— Short exercise 1 —
According to the report on Asian stock markets, how much did PanAust Ltd. shares rise after the takeover bid?
— Short exercise 2 —
Transcribe the report on Asian stock markets without changes, from "Nissan Motor Co., Japan’s" to "at $6.3 billion.".

Nissan Motor Co., Japan’s second-biggest carmaker, jumped 5.1 percent after full-year profit beat estimates and the company forecast higher dividends. PanAust Ltd., an Australian copper producer, soared 34 percent on a takeover bid from Guangdong Rising Assets Management Co. PetroChina Co. added 1.8 percent, headed for its highest close since Dec. 2 in Hong Kong, after announcing the sale of pipelines valued at $6.3 billion.

The MSCI Asia Pacific Index gained 1.1 percent to 139.23 as of 2:20 p.m. in Hong Kong, heading for the steepest advance since March 24, as all of its 10 industry groups rose. Shares maintained gains after data showed China’s economic slowdown is deepening.

“The U.S. is always the anchor both for confidence and global growth and it seems to be performing quite decently,” said Mikio Kumada, a Hong Kong-based global strategist at LGT Capital Partners. “It’s very hard for China to surprise the market in a positive way. It basically needs paradigm change.”

— Extracted material —
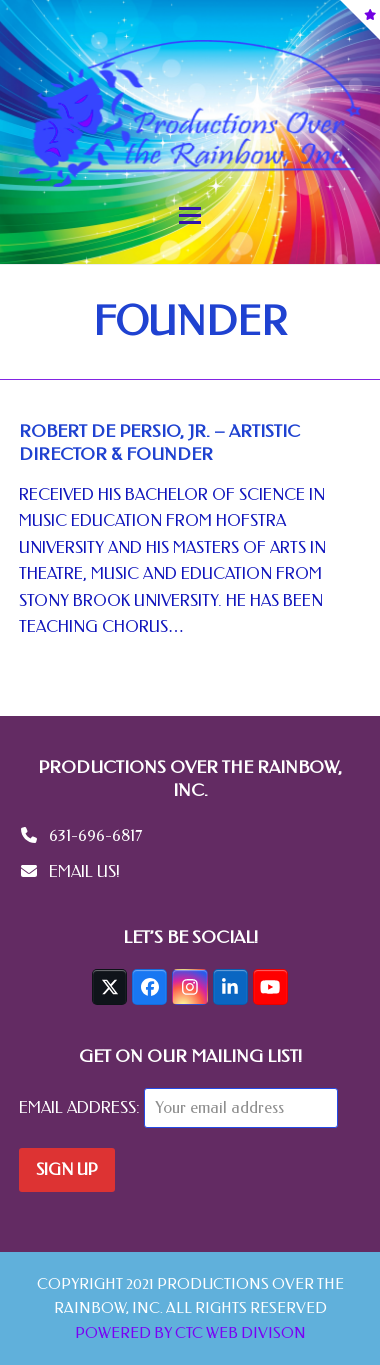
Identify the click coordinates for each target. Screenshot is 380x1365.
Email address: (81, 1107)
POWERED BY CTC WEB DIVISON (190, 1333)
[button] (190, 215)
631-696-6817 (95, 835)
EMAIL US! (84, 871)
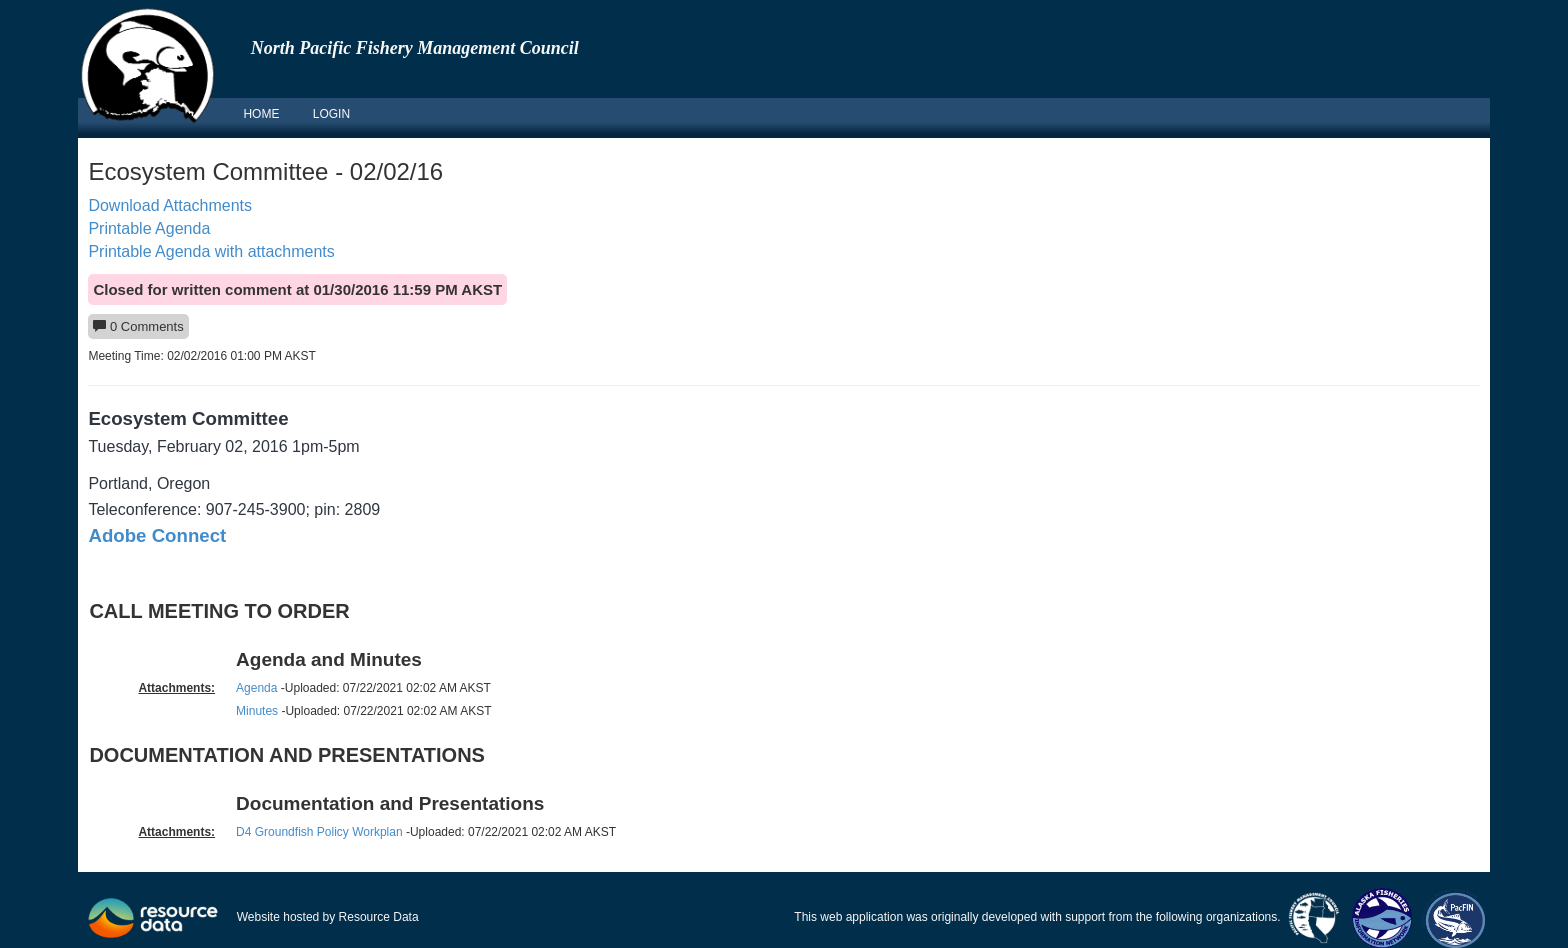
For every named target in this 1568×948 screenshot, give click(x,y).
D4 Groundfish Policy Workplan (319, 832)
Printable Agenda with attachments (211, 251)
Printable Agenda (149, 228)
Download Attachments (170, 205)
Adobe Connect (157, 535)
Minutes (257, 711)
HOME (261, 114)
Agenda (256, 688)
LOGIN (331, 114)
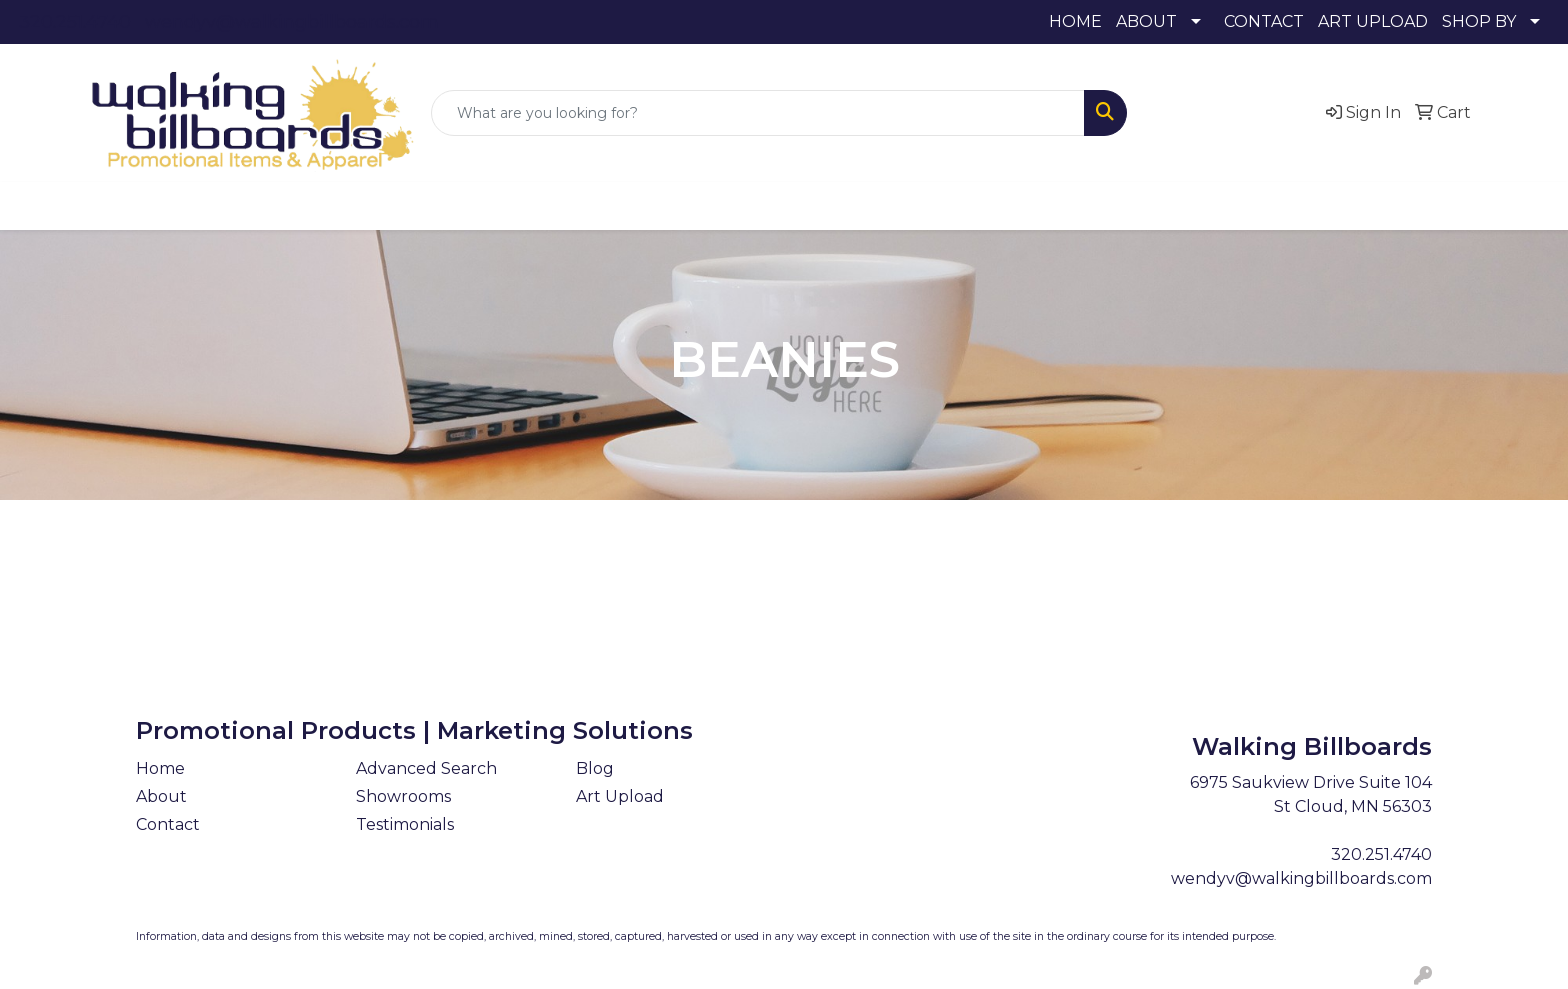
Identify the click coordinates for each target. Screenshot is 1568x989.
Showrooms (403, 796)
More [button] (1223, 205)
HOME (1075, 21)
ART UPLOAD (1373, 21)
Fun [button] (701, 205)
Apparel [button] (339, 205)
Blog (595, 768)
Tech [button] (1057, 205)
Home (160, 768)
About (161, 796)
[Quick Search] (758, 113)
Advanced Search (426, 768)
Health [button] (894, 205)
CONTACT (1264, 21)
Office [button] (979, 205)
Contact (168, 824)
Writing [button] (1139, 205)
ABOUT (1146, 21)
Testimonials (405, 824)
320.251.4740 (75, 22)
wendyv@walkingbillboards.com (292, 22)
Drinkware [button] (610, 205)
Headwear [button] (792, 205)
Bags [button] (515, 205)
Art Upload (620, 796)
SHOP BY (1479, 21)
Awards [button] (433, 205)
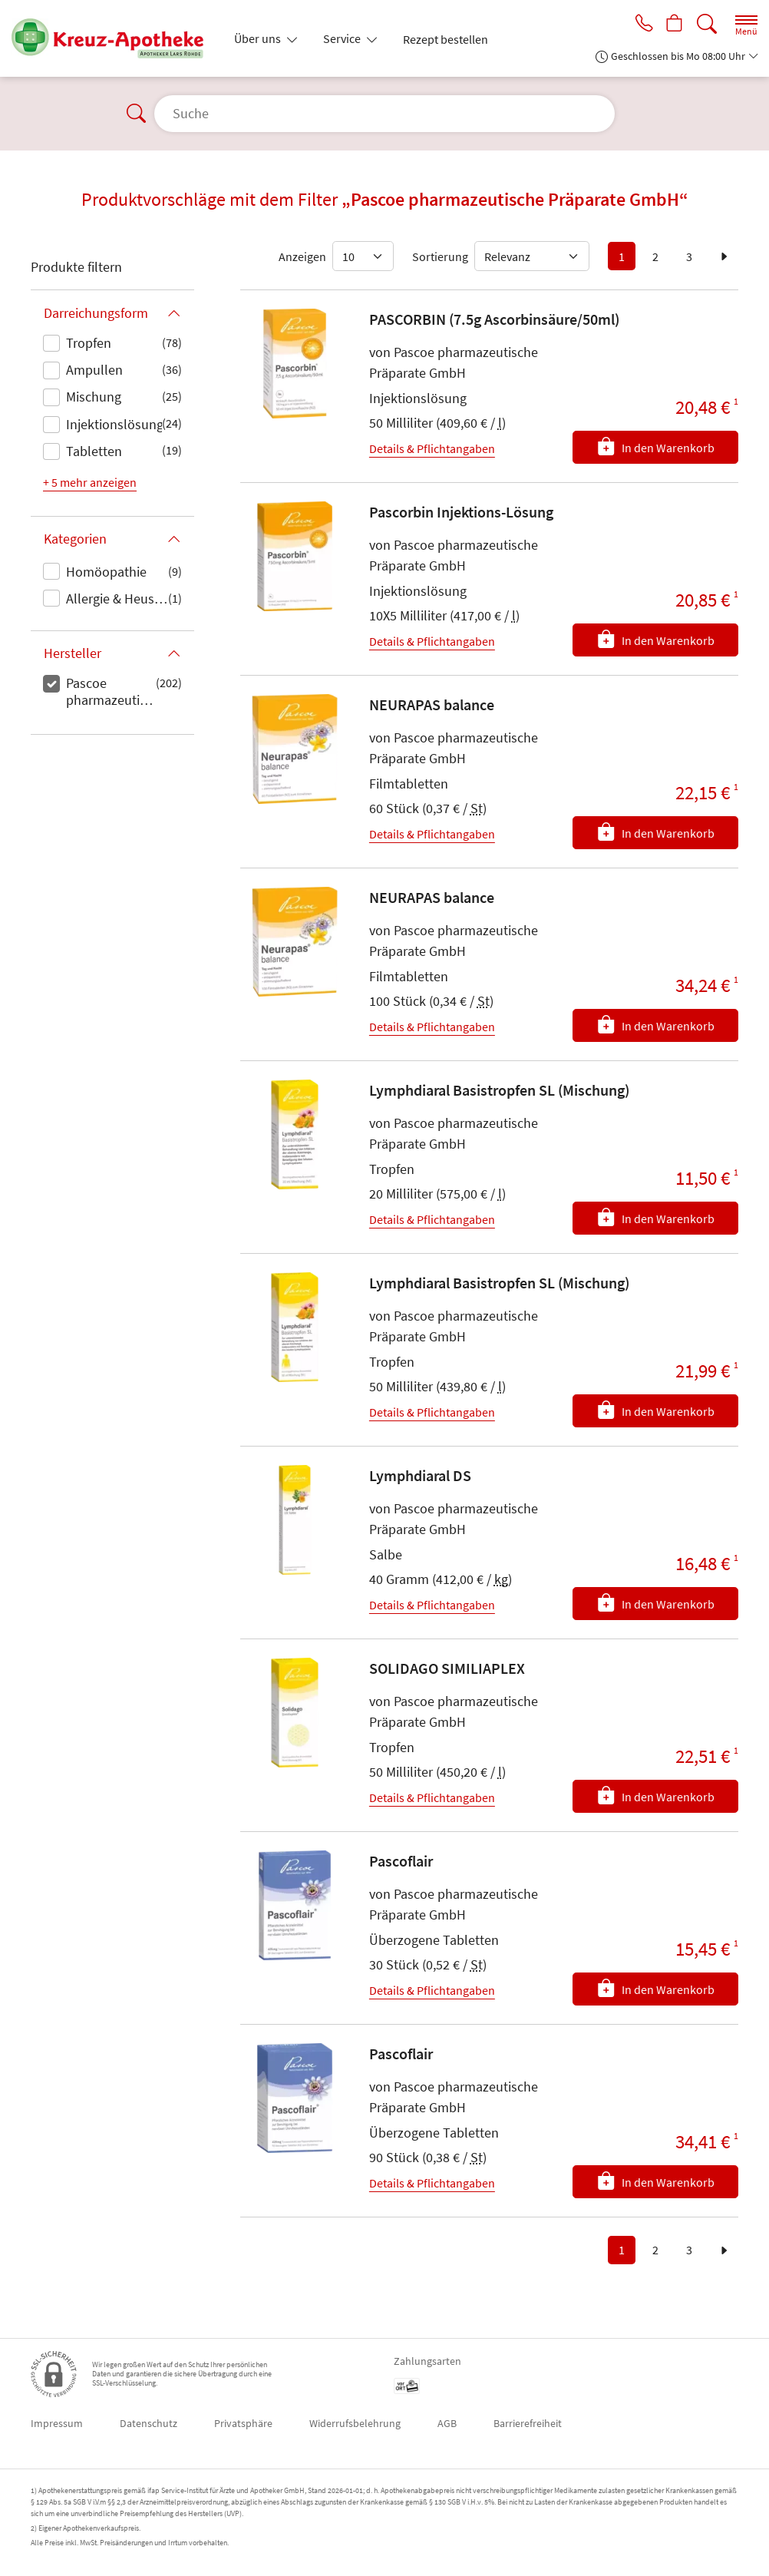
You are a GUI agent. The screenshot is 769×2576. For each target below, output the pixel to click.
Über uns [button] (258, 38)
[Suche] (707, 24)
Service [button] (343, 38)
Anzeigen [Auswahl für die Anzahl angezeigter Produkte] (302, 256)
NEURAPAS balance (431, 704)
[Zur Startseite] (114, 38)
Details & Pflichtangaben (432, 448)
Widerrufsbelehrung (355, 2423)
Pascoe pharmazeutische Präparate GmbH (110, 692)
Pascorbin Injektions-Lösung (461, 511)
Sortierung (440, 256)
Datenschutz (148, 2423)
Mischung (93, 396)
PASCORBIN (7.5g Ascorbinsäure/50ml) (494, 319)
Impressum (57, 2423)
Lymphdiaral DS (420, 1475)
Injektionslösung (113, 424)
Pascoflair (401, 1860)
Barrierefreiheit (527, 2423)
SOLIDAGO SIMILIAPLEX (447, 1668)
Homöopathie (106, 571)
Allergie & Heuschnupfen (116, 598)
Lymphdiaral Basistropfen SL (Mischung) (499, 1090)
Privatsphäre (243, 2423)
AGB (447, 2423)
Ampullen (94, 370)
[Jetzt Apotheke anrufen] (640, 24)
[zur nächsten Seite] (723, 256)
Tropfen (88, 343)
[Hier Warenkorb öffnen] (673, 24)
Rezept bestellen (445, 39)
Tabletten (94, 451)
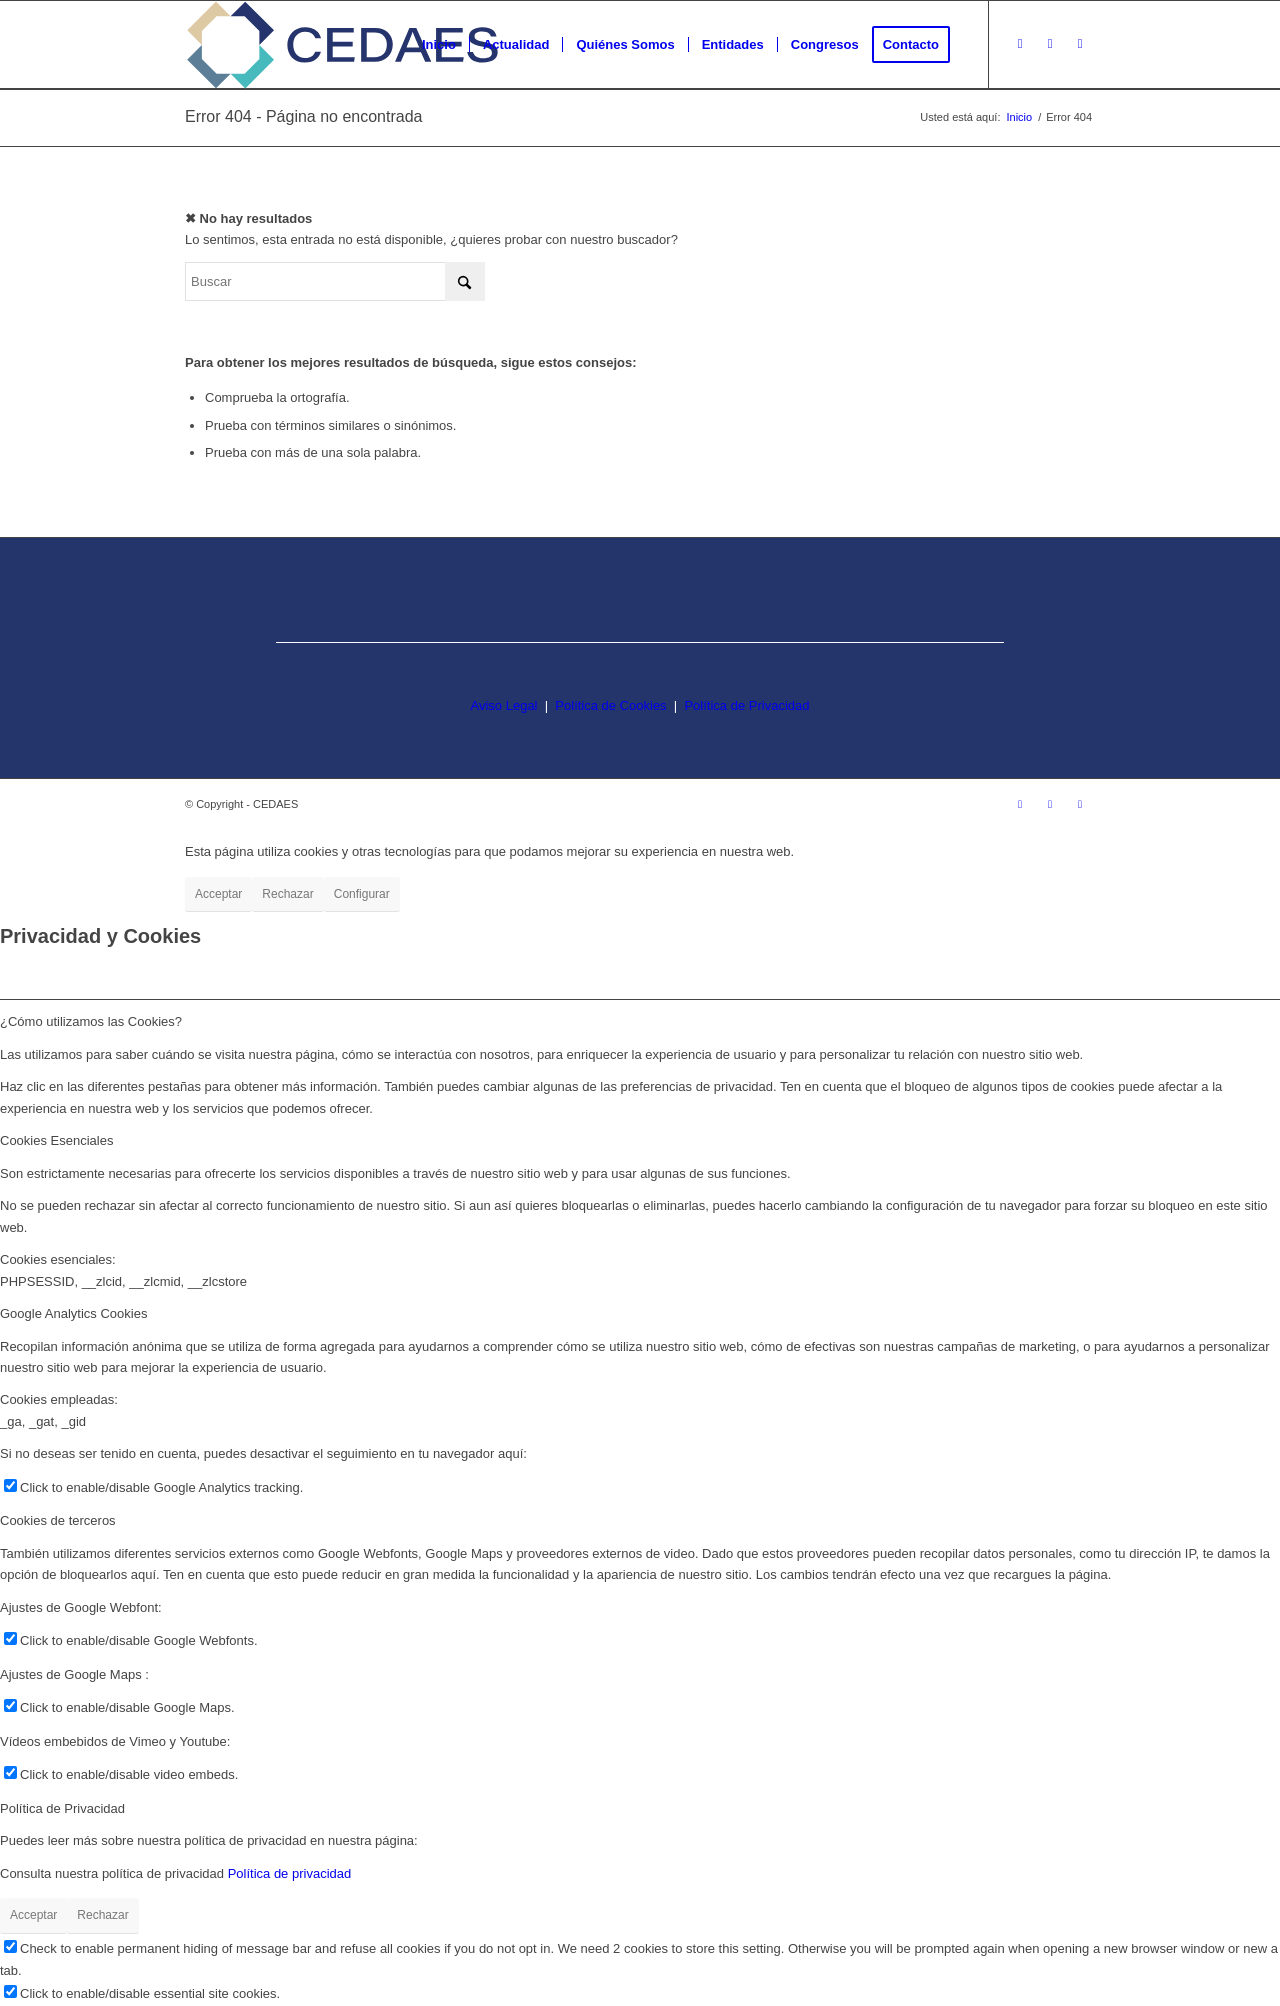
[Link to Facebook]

— Full response 1 —
34 percent

— Full response 2 —
Nissan Motor Co., Japan’s second-biggest carmaker, jumped 5.1 percent after full-year profit beat estimates and the company forecast higher dividends. PanAust Ltd., an Australian copper producer, soared 34 percent on a takeover bid from Guangdong Rising Assets Management Co. PetroChina Co. added 1.8 percent, headed for its highest close since Dec. 2 in Hong Kong, after announcing the sale of pipelines valued at $6.3 billion.